Plan’s instruments: Members stressed that this plan calls for the mobilisation and coordination of several EU policies: the CAP; research policy; environmental and climate action policies; energy policy; the neighbourhood policy and trade policy.

It is important for the CAP to support protein crop cultivation by means of different measures such as the voluntary coupled payment – which should not be restricted to crops and regions, in difficulty in order to give scope for more action – and the greening payment, and by means of the second pillar, particularly through agro-environmental measures on organic and other types of farming, investment quality, the Farm Advisory System (FAS), training and of course innovation via the EIP. The report highlighted that the introduction of a coupled payment has driven protein crop production in some Member States.

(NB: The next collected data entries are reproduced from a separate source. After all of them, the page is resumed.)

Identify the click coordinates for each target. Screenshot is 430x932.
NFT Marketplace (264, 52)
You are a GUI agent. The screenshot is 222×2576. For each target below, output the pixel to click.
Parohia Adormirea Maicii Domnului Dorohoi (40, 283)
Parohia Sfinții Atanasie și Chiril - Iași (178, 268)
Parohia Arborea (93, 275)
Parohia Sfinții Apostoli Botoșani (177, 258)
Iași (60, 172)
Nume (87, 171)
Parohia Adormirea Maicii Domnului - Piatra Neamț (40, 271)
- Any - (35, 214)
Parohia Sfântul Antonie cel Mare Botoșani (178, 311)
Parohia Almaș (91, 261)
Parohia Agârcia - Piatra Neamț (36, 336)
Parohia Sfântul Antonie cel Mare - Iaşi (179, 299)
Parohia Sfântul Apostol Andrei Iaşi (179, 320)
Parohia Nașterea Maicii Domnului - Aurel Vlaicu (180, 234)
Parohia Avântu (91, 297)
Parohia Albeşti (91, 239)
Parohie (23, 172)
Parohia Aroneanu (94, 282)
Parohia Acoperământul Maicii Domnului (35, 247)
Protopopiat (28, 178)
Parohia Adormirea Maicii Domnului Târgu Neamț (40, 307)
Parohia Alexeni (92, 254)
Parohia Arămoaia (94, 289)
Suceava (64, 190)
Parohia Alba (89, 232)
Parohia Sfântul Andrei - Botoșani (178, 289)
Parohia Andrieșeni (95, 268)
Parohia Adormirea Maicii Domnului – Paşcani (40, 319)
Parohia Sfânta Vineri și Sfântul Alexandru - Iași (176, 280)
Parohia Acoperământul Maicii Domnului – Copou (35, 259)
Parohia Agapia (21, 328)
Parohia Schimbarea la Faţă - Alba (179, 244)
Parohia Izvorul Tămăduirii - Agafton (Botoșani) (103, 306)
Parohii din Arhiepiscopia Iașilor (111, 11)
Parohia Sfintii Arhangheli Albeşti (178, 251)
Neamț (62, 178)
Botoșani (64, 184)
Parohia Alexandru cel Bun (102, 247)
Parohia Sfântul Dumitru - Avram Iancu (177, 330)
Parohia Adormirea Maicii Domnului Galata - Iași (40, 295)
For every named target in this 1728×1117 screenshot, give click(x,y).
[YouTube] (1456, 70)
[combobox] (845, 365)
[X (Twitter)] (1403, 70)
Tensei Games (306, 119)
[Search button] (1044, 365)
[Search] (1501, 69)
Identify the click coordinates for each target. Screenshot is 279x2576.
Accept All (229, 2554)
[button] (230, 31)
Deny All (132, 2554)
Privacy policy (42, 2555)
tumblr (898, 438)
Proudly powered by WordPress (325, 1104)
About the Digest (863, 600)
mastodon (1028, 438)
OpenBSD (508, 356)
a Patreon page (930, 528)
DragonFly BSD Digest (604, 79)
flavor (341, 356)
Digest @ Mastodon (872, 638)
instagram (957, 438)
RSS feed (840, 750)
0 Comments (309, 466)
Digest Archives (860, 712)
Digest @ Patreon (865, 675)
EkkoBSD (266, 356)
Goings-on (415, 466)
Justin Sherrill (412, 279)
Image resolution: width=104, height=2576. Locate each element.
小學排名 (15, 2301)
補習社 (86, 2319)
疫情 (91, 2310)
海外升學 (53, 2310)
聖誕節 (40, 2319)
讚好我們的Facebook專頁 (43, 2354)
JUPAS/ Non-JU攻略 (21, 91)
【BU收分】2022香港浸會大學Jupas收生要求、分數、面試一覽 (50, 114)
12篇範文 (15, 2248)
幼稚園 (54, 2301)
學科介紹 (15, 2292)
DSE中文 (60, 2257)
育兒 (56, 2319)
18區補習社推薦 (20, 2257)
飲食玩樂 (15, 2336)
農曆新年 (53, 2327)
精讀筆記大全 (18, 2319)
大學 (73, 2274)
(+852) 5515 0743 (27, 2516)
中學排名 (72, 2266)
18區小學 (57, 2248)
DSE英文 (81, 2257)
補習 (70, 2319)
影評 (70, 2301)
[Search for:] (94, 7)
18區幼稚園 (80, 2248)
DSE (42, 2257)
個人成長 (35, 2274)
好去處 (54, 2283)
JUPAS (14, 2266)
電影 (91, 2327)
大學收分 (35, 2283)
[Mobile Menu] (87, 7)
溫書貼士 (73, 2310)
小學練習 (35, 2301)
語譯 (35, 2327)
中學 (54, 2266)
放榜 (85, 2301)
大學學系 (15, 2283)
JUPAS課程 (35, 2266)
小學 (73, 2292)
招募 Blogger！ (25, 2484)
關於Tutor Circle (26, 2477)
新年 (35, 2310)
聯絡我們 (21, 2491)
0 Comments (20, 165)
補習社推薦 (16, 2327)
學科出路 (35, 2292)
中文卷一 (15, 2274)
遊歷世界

Members stressed the need to introduce new instruments to help increase the supply of plant proteins, in particular soya, and to ensure equitable implementation across all the Member States.

The report highlighted the need to secure autonomy in soya supplies by cooperating more closely with the EU’s neighbourhood. Members supported the establishment of transparent product labelling systems based on certified production standards, such as the Danube Soya and Europe Soya standards.

Lastly, Members called for adjustments to the second pillar of the CAP to provide better recognition of and remuneration for the contribution of crops that feed pollinators at critical times of the season (early flowering plants in spring) and their role in fighting pollinator decline.